What you need to do> Lines from the one containing "863x705 pixels. How" through the last one in the data below: write them out word for word, and only them.

[Dataset records]
━━━━━━━━━━━━━━━━━━━━

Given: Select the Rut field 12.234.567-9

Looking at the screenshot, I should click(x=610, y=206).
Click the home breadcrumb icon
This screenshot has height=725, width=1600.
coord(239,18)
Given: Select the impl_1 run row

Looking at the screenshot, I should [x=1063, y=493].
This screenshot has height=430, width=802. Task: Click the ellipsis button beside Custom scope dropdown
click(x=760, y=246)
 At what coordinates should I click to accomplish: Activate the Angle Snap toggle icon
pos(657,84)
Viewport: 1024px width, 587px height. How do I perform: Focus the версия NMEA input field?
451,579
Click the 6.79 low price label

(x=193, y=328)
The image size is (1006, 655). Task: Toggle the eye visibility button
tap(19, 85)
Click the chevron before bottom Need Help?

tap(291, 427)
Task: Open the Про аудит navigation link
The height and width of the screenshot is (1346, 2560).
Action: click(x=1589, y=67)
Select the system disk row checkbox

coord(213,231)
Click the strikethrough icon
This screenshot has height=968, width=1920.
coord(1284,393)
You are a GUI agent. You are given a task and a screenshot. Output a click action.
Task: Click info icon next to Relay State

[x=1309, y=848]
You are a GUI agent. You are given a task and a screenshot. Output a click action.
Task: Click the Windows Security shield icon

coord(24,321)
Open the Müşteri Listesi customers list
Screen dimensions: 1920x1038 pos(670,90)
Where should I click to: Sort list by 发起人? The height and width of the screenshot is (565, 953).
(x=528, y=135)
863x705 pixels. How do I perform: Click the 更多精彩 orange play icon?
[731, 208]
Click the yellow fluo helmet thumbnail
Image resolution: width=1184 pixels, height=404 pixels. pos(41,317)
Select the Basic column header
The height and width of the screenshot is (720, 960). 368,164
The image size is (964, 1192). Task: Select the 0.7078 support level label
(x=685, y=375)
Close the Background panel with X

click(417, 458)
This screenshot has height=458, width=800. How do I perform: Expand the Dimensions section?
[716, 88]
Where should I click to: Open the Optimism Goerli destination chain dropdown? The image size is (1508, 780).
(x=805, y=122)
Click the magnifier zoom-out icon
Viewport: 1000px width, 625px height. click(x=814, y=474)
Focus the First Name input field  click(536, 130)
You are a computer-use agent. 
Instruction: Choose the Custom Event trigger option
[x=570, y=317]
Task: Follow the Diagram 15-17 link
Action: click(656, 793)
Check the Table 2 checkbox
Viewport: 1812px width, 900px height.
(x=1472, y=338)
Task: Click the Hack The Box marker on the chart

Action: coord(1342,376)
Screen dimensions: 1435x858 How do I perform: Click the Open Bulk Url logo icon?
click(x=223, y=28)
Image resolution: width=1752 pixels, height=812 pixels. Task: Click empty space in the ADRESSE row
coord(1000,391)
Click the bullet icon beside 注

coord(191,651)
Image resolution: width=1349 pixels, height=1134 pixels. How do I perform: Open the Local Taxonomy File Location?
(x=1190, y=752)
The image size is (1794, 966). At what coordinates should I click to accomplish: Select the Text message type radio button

━━━━━━━━━━━━━━━━━━━━

Answer for this exercise>
863x705 pixels. How do I perform: Click the 更多精彩 orange play icon?
[731, 208]
Click the yellow fluo helmet thumbnail
Image resolution: width=1184 pixels, height=404 pixels. pos(41,317)
Select the Basic column header
The height and width of the screenshot is (720, 960). 368,164
The image size is (964, 1192). Task: Select the 0.7078 support level label
(x=685, y=375)
Close the Background panel with X

click(417, 458)
This screenshot has height=458, width=800. How do I perform: Expand the Dimensions section?
[716, 88]
Where should I click to: Open the Optimism Goerli destination chain dropdown? The image size is (1508, 780).
(x=805, y=122)
Click the magnifier zoom-out icon
Viewport: 1000px width, 625px height. click(x=814, y=474)
Focus the First Name input field  click(536, 130)
You are a computer-use agent. 
Instruction: Choose the Custom Event trigger option
[x=570, y=317]
Task: Follow the Diagram 15-17 link
Action: click(656, 793)
Check the Table 2 checkbox
Viewport: 1812px width, 900px height.
(x=1472, y=338)
Task: Click the Hack The Box marker on the chart

Action: coord(1342,376)
Screen dimensions: 1435x858 How do I perform: Click the Open Bulk Url logo icon?
click(x=223, y=28)
Image resolution: width=1752 pixels, height=812 pixels. Task: Click empty space in the ADRESSE row
coord(1000,391)
Click the bullet icon beside 注

coord(191,651)
Image resolution: width=1349 pixels, height=1134 pixels. How do I perform: Open the Local Taxonomy File Location?
(x=1190, y=752)
The image size is (1794, 966). At what coordinates should I click to accomplish: Select the Text message type radio button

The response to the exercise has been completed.